Supreme Court refuses to extend the deadline for Aadhaar linkage beyond March 31, 2018.

A fresh PIL is filed before the Supreme Court by BJP Spokesperson and Supreme Court Advocate Ashwini Kumar Upadhyay seeking a direction to the Election Commission (EC) to implement an Aadhaar-based voting system. The Court agrees to hear the petition.

March 2018:

Commencing arguments for the Centre, Attorney General KK Venugopal submits that Aadhaar data is stored behind 13 feet high and 5 feet wide walls in servers maintained by the Central Identities Data Repository.

CEO of UIDAI Ajay Bhushan Pandey concedes before the Supreme Court that the Aadhaar biometric authentication process is not one hundred percent secure.

In a significant order, the Supreme Court extends the deadline indefinitely for Aadhaar linkage with mobile numbers and new bank accounts till the final judgment of the Court. However, the deadline for linkage for availing subsidies and welfare schemes is not extended.

April 2018:

According to UIDAI, the failure rate of IRIS scan is 8.54 percent while that of the fingerprint is 6 percent.

The Supreme Court clarifies it had never directed for mandatory linking of Aadhaar with mobile numbers and that the ‘order’ passed in February 2017 was not an order, but a recording of submissions of then AG Mukul Rohatgi, which government misinterpreted as an order.

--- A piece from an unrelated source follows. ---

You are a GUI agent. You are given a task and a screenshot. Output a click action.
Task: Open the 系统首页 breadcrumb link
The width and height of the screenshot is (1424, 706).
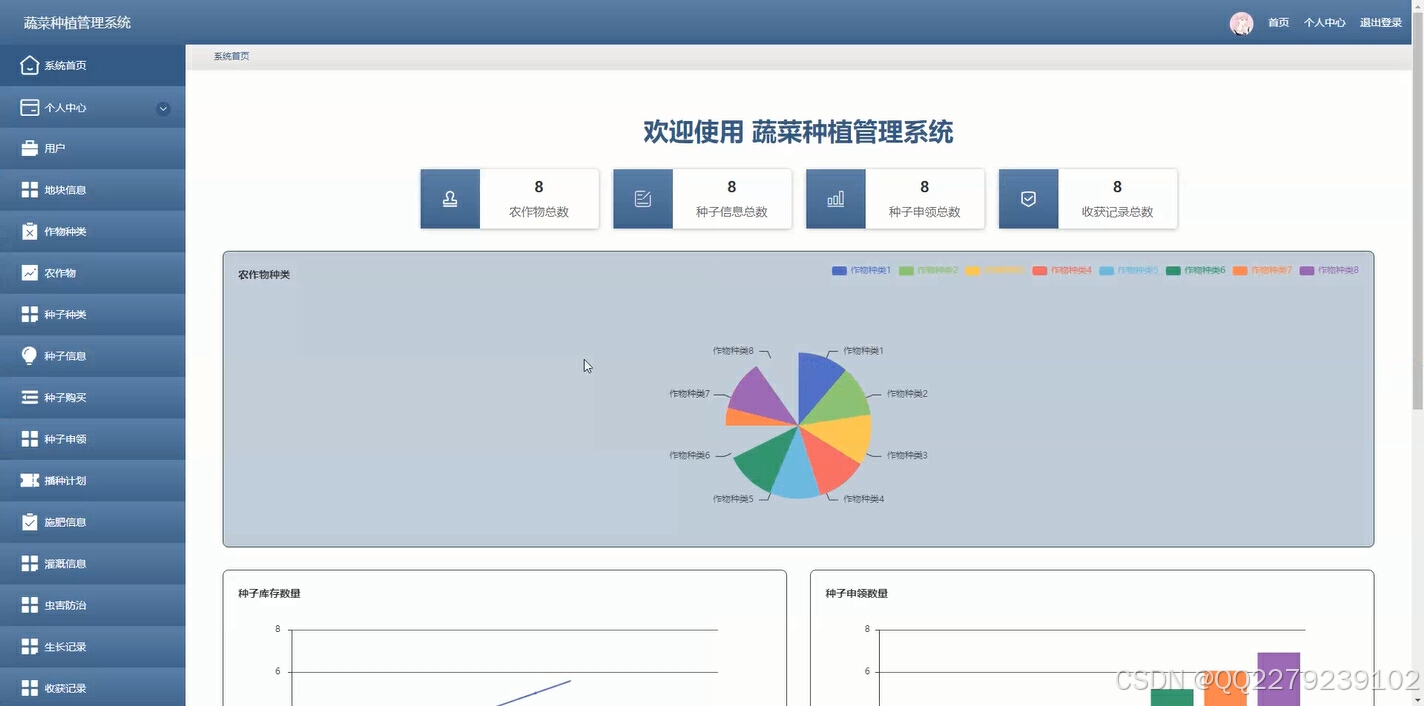pyautogui.click(x=231, y=55)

RBI makes seeding of Aadhaar number in bank accounts mandatory as part of the updated KYC guidelines “subject to the final judgment of the Supreme Court” clarifying that the changes will not have an immediate effect.

May 2018:

The government says Aadhaar is not mandatory for purchase of new SIM cards after the Supreme Court clarifies it never directed for the same to be made mandatory. Centre directs telecom service providers to start accepting alternative documents.

On May 10, the arguments and submissions in the Aadhaar case conclude and the Supreme Court reserves its verdict in what was the second longest hearing before the Supreme Court.